If you’re enjoying literally everything about college, I’m genuinely happy for you. But the message of this post is a simple one: if you’ve had some ups and downs in your first semester away at college, you’re not just totally fine, you’re in the vast majority of us. I’ve made a brief list (not at all inclusive) of some less than spectacular things I’ve experienced while I’ve been here at the U. If you have experienced any of the following things and felt bad about yourself because of them, don’t. I guarantee you and I are far from alone in experiencing these things.
Eating alone in the dining hall sometimes– I know it’s no fun to walk into the dining hall by yourself to get food and see others sitting in pairs or groups. You may feel antisocial, neglected or lonely. Worse, maybe even pathetic. While it may feel like you’re wearing flashing lights and a giant sign saying “I’M EATING THIS DINING HALL MEAL ALL BY MYSELF LOOK AT ME”, you’re not. No one is going to notice and judge you, mainly because at some point everyone has to do this. Eating alone in the dining hall at some meals doesn’t mean you have no friends. Class and activities vary a lot from person to person in college and sometimes all your friends are just busy. It happens to the best of us. Don’t sweat it.
You get kicked across the street from campus to the Holliday Inn for a week because bed bugs spread to your room from the floor below you– Okay, maybe this one really is just me.
Not being able to get into parties– Ladies, you can go ahead and skip to the next item. Any guys that had fall semester rush or go to school in the Midwest probably can too. For the rest of us, yeah it sucks that you can’t get into frats unless you have at least a 5-to-1 ratio and know a brother (standard rules at Miami). But there are plenty of us sharing the exact same experience and all you have to do is get to rush next semester. So close! To make things easier, just know if you somehow get into a party as a first semester freshman, some Pike brother is just going to roofie and steal your girl anyway. (Side note: If your school doesn’t have a Greek system—hey Catholics!—all you have to do is transfer. Just kidding. I’m sure others at your school are in the exact same spot and eventually you all will figure it out.)
Your school is so cool, has the best location and has winter weather straight out of heaven so you feel bad for all of your friends that don’t attend it– Darn, how do the ones that are just for me keep getting in here?

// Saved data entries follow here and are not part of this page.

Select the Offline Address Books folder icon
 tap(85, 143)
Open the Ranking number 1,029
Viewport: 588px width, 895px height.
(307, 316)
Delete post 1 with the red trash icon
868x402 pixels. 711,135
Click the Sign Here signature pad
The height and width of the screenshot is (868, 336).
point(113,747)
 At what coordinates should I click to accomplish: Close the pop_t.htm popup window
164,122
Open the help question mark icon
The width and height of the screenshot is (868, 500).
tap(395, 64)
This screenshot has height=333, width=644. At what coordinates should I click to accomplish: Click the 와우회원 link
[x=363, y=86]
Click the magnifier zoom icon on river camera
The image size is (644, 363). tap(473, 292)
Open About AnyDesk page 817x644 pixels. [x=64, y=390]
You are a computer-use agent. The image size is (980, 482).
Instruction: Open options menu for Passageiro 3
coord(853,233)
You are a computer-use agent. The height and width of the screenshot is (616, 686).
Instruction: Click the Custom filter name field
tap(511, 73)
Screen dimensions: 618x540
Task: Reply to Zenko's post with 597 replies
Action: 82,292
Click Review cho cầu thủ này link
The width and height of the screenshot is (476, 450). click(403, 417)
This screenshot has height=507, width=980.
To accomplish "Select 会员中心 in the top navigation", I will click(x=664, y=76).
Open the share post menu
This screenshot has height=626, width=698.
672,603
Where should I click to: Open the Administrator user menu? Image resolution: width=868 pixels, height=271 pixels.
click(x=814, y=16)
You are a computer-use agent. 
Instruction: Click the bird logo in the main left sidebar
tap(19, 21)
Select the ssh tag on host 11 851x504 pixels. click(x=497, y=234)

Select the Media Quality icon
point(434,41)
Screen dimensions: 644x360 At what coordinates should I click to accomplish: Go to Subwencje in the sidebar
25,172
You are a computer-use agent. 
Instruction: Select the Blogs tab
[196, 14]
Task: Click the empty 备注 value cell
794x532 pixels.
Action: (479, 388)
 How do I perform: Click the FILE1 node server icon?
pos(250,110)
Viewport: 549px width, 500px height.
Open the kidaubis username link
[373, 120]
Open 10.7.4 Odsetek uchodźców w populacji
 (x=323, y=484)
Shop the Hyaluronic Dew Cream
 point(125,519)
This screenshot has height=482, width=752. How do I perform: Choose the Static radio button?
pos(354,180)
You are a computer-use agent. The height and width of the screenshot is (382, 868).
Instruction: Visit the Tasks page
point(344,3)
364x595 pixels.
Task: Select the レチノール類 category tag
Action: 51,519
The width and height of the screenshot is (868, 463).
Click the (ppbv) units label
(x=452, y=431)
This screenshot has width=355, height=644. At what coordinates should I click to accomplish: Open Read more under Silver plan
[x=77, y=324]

Feeling like you will never be able to make college friendships as strong as your high school ones– Look, we had literally over a decade to build our friendships back at home. We’ve been at college for a little over two months. It’s only natural to miss your friends at home, but your friendships at school will develop and strengthen over time. Here’s something else: think about all of your best high school friends. Weren’t there at least a couple that you didn’t bond with until after freshman year? As shocking as this may be to some, Matt, Bob and I didn’t hang out on a regular basis until junior year. (Cut to everyone doing this.) There’s a decent chance you haven’t even met your best college friend yet.
Feel good about yourself, fellow freshmen! You’re not weird or pathetic because you’ve experienced any of these things, you’re just in a transition like everyone else.